▶ DIRECTIVE: Rewrite the stretch from "The image size is (1080, 925)." through "center [382, 136]." with every "What do you see" changed to "What is shown" and everything else left as it is.

▶ DATA LISTING:

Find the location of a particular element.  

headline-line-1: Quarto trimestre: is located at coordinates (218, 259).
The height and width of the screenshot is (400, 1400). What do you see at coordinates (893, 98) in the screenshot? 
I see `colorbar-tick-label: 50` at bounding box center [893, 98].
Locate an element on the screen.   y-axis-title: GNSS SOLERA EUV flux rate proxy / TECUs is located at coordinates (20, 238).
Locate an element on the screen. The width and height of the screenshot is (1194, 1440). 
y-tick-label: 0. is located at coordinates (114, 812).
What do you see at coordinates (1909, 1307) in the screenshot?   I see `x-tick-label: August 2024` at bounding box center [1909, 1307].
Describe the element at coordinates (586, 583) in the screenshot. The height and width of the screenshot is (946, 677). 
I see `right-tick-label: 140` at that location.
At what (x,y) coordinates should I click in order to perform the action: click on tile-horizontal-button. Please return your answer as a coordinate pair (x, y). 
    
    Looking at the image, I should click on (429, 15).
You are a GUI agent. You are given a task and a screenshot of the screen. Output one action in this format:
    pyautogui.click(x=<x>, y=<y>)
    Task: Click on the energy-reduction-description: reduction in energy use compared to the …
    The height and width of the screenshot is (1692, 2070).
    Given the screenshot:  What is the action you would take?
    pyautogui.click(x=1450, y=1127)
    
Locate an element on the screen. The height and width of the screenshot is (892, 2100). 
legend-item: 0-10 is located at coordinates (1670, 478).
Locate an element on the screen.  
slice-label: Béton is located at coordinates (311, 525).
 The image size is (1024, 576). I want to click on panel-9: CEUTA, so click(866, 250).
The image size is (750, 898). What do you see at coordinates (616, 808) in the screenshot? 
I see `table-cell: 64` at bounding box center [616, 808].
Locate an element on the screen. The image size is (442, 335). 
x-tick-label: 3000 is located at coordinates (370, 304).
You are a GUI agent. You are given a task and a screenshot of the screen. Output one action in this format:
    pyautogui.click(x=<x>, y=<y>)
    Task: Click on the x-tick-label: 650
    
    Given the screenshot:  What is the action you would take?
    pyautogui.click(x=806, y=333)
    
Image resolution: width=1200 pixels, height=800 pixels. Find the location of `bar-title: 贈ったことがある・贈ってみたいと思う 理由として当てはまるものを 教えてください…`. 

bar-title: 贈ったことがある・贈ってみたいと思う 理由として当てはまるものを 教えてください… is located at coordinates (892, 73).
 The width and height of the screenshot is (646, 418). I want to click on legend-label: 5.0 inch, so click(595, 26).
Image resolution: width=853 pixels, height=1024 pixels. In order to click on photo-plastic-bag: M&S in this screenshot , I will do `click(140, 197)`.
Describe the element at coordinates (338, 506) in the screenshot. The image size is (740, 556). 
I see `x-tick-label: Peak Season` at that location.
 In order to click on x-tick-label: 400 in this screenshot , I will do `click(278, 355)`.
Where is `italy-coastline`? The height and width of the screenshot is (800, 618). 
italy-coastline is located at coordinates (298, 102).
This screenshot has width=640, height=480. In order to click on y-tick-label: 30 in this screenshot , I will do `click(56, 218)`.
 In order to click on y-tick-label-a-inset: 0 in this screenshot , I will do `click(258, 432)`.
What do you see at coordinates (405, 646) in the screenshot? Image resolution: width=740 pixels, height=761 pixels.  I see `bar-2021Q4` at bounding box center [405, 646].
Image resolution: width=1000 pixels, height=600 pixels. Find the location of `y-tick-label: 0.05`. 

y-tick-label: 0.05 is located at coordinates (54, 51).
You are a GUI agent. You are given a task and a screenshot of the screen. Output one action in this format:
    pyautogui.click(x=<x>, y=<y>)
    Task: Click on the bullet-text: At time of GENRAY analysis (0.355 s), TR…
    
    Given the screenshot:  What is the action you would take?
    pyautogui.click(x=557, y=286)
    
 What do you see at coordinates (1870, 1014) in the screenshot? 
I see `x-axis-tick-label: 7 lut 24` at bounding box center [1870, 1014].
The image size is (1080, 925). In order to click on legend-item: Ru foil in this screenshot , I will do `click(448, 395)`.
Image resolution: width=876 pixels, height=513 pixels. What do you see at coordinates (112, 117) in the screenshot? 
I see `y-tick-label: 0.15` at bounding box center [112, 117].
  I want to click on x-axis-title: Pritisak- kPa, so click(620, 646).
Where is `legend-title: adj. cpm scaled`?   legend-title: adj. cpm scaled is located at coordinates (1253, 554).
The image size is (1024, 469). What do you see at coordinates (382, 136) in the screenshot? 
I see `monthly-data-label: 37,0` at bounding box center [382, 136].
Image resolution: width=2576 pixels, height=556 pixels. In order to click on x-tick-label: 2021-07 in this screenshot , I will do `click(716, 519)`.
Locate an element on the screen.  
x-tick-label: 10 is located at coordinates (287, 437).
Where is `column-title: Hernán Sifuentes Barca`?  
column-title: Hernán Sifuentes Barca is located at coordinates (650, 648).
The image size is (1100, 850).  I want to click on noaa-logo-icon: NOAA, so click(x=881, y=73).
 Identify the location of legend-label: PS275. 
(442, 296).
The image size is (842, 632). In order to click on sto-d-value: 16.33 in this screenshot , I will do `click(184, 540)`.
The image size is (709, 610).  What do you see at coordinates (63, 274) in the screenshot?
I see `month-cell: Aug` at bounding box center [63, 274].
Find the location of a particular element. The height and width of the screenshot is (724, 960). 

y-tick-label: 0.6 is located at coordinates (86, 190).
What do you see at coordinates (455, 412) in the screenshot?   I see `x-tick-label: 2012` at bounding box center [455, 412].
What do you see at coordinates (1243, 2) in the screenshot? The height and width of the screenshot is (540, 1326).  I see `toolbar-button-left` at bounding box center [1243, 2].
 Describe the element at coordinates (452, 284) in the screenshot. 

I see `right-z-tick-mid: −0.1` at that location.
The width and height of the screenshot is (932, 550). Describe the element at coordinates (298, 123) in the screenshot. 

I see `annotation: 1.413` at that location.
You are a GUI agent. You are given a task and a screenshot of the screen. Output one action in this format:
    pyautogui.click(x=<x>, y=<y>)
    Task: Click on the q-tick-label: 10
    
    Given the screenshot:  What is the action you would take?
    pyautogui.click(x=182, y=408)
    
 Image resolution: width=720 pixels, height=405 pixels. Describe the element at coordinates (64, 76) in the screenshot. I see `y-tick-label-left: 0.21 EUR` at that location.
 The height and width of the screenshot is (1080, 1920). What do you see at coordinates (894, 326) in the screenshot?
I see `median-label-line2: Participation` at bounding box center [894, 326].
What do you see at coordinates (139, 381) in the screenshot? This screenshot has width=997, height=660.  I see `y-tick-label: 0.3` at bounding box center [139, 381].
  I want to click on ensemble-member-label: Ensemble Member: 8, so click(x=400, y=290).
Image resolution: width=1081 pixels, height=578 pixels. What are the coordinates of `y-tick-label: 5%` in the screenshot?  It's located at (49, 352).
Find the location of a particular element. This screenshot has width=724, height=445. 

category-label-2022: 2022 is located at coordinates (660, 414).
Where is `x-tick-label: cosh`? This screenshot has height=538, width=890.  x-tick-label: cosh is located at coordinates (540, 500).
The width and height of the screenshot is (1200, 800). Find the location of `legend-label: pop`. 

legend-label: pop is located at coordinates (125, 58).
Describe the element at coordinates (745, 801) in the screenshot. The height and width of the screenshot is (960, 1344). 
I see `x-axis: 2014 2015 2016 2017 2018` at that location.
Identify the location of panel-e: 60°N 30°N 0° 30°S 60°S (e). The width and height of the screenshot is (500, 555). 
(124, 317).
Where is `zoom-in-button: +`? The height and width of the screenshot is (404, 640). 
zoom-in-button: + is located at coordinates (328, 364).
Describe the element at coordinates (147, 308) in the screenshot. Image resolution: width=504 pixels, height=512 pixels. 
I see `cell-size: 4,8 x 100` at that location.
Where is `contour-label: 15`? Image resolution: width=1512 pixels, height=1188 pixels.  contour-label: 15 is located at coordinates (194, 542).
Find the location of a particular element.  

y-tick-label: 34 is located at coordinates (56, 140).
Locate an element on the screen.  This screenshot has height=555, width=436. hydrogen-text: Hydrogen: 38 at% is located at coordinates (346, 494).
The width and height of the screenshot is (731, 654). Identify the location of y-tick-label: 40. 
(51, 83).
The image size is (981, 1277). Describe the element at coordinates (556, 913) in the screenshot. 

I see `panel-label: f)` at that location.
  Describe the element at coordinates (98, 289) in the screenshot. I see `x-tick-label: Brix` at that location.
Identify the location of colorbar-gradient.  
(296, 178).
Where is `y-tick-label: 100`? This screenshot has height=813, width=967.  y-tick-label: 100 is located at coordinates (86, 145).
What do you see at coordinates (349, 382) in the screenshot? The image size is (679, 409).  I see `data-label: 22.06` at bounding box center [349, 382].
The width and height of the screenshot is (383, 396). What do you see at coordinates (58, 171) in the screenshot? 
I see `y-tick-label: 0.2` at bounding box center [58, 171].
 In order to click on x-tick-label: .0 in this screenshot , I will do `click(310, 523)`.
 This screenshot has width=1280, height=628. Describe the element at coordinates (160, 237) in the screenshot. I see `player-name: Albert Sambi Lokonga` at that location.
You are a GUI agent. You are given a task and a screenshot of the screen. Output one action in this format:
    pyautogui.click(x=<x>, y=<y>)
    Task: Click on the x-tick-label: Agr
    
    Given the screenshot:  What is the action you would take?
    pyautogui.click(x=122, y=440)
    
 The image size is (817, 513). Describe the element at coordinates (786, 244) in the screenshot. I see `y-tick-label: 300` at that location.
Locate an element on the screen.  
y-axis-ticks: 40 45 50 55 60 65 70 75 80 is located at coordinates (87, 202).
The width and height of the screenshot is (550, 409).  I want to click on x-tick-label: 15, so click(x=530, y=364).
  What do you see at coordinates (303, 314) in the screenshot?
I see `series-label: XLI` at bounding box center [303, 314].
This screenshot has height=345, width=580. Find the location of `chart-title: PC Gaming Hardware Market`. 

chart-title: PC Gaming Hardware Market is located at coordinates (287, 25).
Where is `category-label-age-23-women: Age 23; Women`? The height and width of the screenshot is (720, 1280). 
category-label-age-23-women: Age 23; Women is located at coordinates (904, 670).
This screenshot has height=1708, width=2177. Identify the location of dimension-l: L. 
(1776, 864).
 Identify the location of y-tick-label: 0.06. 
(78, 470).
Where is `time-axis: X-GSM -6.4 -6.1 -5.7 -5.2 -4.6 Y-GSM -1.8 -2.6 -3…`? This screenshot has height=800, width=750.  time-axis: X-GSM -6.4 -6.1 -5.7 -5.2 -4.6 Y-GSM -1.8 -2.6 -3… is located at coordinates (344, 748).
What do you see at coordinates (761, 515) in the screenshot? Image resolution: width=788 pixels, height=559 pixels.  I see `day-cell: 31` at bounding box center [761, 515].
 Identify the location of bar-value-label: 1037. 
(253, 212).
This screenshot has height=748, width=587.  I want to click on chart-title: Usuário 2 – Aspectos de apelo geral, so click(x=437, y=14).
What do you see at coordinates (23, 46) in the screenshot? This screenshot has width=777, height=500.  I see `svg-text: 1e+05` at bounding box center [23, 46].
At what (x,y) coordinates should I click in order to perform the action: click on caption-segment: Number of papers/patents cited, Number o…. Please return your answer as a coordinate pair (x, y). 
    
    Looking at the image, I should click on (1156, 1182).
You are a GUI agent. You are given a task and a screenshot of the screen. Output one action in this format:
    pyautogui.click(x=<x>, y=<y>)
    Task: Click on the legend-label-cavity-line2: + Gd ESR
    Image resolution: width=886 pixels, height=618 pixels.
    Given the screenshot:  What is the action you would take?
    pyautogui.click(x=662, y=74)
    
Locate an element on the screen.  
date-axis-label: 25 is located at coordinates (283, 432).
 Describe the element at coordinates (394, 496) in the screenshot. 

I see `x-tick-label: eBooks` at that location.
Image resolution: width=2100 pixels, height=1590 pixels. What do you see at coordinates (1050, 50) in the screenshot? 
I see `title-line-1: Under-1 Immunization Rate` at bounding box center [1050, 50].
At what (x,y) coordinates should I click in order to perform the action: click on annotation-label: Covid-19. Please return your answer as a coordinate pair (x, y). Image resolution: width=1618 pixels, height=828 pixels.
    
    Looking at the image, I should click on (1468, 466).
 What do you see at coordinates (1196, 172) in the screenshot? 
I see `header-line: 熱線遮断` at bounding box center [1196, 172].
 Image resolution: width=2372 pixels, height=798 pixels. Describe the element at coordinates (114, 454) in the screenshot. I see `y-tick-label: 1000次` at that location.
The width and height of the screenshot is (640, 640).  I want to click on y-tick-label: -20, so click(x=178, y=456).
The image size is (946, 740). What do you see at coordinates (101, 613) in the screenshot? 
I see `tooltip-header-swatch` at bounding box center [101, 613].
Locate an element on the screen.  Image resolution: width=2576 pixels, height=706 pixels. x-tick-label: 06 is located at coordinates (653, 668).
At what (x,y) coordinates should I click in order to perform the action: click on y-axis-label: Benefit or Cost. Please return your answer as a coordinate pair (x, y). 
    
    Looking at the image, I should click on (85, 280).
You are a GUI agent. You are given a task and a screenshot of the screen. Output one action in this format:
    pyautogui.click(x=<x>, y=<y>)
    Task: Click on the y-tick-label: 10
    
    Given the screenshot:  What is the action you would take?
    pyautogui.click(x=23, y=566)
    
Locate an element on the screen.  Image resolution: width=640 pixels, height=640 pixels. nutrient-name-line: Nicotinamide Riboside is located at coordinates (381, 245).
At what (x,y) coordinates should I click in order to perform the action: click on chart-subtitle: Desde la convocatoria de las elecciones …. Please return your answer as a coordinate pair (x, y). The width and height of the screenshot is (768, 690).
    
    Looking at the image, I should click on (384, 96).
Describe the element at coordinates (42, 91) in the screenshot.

▶ REPLY:
The image size is (1080, 925). In order to click on legend-item: Ru foil in this screenshot , I will do `click(448, 395)`.
Image resolution: width=876 pixels, height=513 pixels. What is shown at coordinates (112, 117) in the screenshot? 
I see `y-tick-label: 0.15` at bounding box center [112, 117].
  I want to click on x-axis-title: Pritisak- kPa, so click(620, 646).
Where is `legend-title: adj. cpm scaled`?   legend-title: adj. cpm scaled is located at coordinates (1253, 554).
The image size is (1024, 469). What is shown at coordinates (382, 136) in the screenshot? 
I see `monthly-data-label: 37,0` at bounding box center [382, 136].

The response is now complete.